Exercise prompt: Copy all lines in the material holding the string "plus".

Supplied records:
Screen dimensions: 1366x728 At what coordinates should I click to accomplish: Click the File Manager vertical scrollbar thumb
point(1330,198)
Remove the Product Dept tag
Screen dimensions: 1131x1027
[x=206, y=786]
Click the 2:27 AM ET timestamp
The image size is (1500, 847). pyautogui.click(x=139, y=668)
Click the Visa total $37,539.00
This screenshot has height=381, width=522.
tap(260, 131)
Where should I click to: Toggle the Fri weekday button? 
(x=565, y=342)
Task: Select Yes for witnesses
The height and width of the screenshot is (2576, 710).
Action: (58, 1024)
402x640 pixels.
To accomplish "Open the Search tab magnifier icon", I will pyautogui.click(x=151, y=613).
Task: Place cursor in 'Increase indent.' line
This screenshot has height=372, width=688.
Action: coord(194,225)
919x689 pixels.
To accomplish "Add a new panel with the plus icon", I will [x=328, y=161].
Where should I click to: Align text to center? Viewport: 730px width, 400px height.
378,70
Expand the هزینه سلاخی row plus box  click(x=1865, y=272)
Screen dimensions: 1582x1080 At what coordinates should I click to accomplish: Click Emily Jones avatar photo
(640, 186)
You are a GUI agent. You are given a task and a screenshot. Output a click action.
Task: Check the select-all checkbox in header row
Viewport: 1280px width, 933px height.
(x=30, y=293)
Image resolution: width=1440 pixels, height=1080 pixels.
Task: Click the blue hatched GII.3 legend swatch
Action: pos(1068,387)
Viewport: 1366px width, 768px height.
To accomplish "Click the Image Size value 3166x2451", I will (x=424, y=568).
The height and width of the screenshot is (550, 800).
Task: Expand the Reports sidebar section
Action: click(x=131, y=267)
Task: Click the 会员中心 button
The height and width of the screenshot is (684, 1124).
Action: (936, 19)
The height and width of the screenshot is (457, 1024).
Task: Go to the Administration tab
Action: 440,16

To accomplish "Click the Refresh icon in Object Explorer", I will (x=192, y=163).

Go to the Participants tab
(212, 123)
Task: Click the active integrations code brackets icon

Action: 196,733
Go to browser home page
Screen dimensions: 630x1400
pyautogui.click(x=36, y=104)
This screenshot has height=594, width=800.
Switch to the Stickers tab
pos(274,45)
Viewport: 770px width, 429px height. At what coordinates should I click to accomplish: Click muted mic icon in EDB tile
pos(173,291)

Exercise result:
To accomplish "Add a new panel with the plus icon", I will [x=328, y=161].
Expand the هزینه سلاخی row plus box  click(x=1865, y=272)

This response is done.